Dec 13 (Reuters) – The dollar index fell 0.8% after another below-forecast US CPI report sent Treasury yields sharply lower and stocks higher initially, as the data affirm an expected slowing of Fed rate hikes beginning with a 50bp hike on Wednesday.
The index plunged below December’s base to a six-month low, as 2-year Treasury-bund yields spreads tumbled to their lowest since June, due to a 19bp dive in Treasury yields reflecting a lower fed funds terminal rate and 50bp of rates cuts in late 2023.
Dollar weakness was initially exacerbated by risk-on flows in response to tumbling Treasury yields, but the S&P 500 fell back after failing to clear December’s prior peak with Fed event risk Wednesday.
EUR/USD rose 0.7% after backing off Tuesday’s 1.0673 high on EBS. A close above the 38.2% Fibo of the 2021-22 slide at 1.0606 could see June’s 1.0774 high by the Fibo objective off 2022’s base reached, assuming Wednesday’s Fed statement, economic and fed funds predictions and press conference avoid hawkish surprises.

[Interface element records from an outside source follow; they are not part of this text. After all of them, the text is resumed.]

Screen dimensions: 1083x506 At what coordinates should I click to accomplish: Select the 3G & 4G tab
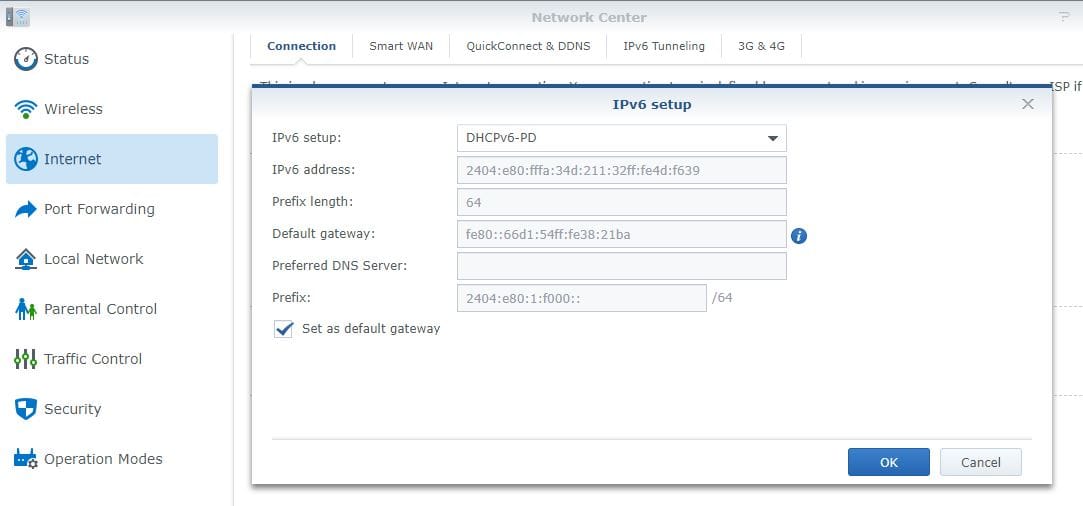point(761,46)
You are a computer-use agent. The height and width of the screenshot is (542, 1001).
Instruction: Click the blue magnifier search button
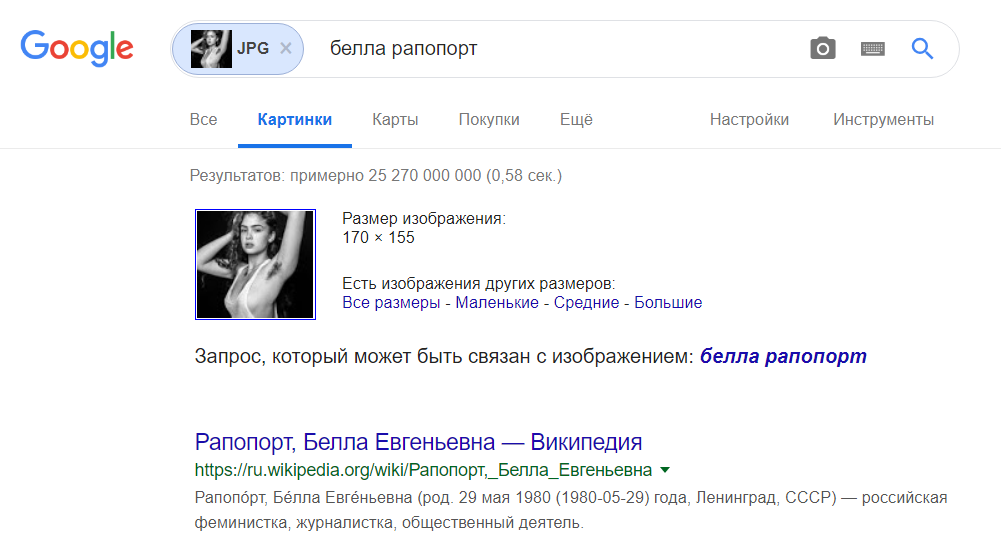(922, 48)
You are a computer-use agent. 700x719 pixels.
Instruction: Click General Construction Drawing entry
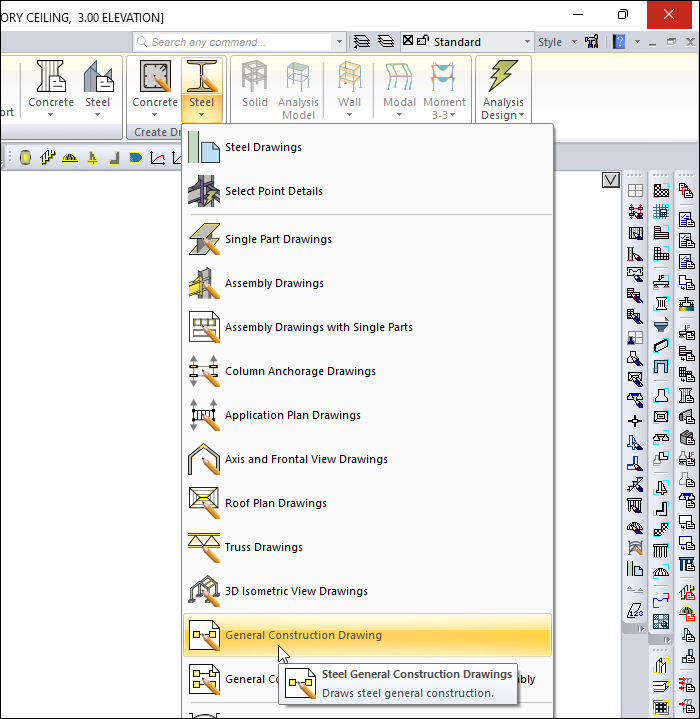303,636
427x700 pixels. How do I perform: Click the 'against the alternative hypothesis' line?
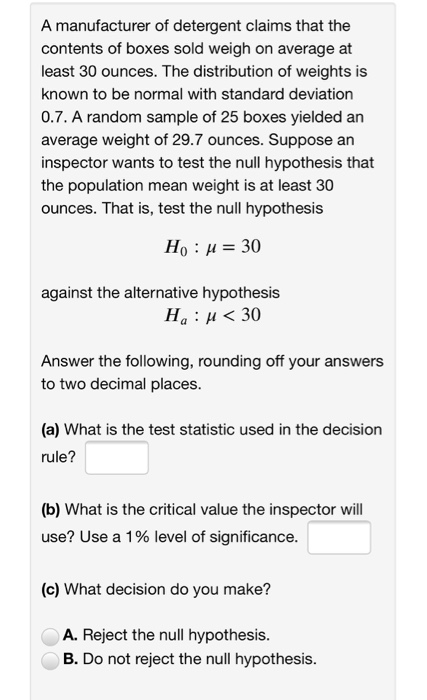point(160,293)
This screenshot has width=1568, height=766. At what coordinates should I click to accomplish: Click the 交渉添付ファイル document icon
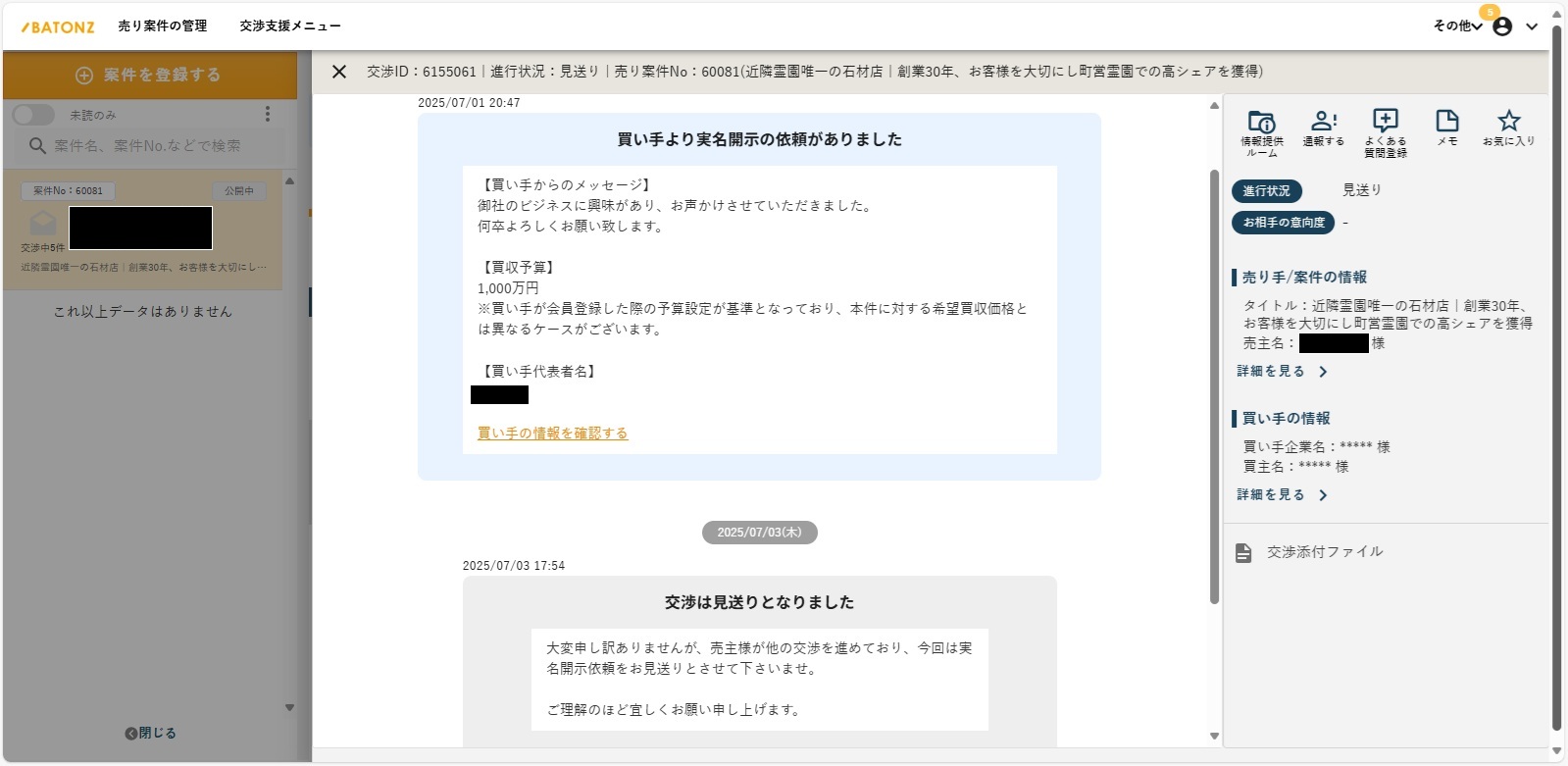(1243, 553)
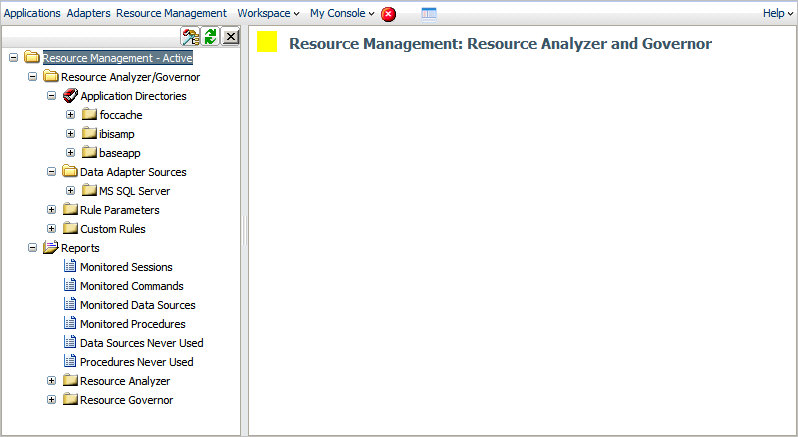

Gains should be backstopped by the ECB on Thursday hiking at least 50bp and with guidance that supports markets betting on more than 140bp of increases before a 2023 plateau.
USD/JPY tumbled 1.7%, bearing the full brunt of tumbling Treasury yields and flows out of the haven dollar. A break of December’s lows to deeper downside targets now awaits the Fed events and perhaps Thursday’s top-tier US data.
Sterling rose 0.77% after slipping from its earlier surge led by risk-on flows and a whopping 23bp rise in 2-year gilts-Treasury yield spreads.
The high at 1.2443 and an expected first close above 1.2300 since June suggest May’s highs will be in play if the BoE maintains its inflation fight on Thursday.